Element and text position data
## Start
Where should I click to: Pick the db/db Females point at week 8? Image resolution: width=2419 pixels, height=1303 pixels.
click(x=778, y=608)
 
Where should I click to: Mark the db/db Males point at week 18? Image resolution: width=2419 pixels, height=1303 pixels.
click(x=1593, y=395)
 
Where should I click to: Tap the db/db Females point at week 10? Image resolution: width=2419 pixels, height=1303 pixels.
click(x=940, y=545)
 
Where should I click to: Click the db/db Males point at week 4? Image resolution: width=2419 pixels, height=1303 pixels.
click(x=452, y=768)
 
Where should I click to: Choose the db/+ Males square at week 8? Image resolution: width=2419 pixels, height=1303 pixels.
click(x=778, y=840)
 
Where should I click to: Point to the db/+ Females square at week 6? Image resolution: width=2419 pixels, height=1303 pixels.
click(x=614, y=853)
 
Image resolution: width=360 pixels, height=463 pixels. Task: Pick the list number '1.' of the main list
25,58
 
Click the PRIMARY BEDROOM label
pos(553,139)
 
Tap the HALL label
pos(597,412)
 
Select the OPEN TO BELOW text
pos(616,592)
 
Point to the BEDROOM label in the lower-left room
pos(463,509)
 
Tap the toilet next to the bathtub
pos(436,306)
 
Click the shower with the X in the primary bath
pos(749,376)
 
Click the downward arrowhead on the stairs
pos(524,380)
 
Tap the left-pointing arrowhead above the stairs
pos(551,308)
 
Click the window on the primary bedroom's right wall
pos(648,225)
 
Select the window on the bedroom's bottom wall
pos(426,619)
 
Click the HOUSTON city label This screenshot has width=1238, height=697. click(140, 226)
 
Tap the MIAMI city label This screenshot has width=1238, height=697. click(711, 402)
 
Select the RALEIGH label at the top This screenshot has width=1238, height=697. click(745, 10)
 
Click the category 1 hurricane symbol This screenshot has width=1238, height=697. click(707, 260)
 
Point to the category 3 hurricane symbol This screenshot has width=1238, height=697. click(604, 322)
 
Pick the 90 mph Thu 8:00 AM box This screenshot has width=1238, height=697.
## End
**DIRECTIONS**
Report how many lines of the data contain the string "left", treating uppercase and lowercase as different. Give only the number.

**FULL SOLUTION**
2